風流 土蜘蛛

9番運行
歌舞伎部門

風流土蜘蛛

常仲町若連囃子:升形若連

解説

平家物語「剣の巻」に頼光奇病にかかりいかに落せど落ちず後には毎々発しけり。或時又大事にいたりて少し減につきてさめ方になり(中略)夜深方の事なれば頼光少しまどろむ。幽なる燭の影より長さ七尺ばかりなる法師歩み寄りて縄をさばきて頼光につけんとす、頼光これに驚きてがばと起き枕に立置かれたる膝丸おっ取りて、はたと切る。

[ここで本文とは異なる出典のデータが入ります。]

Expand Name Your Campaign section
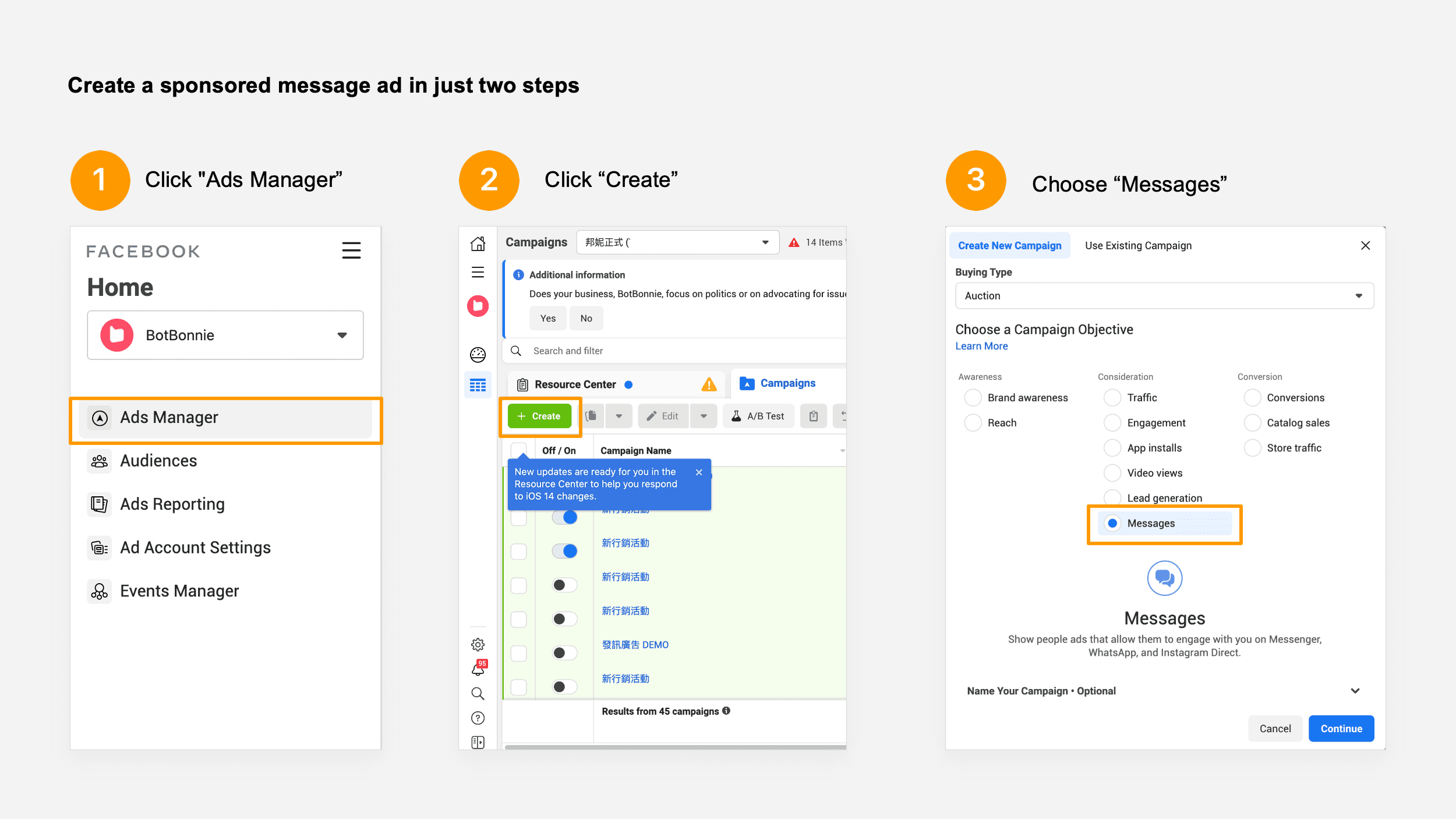This screenshot has width=1456, height=819. coord(1355,691)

四天王の者共聞きつけて走り寄り何事にて侯と申しければ云々とぞ宜る燭台の下見れば血こぼれたり、之を追い行く程に北野の後に大なる塚あり、かの塚に入りたりければ塚を掘り崩して見る程に中より土蜘蛛の精魂が現れ千筋の糸を投げかけて苦しめたが遂に搦めて参りたり(中略)これより名剣膝丸をば蜘蛛切とぞ号しける……とあるのに取材して歌舞伎顔見世の狂言といたし主人公には白拍子妻菊が蜘蛛の精になり各名優が競って演じた名場面です。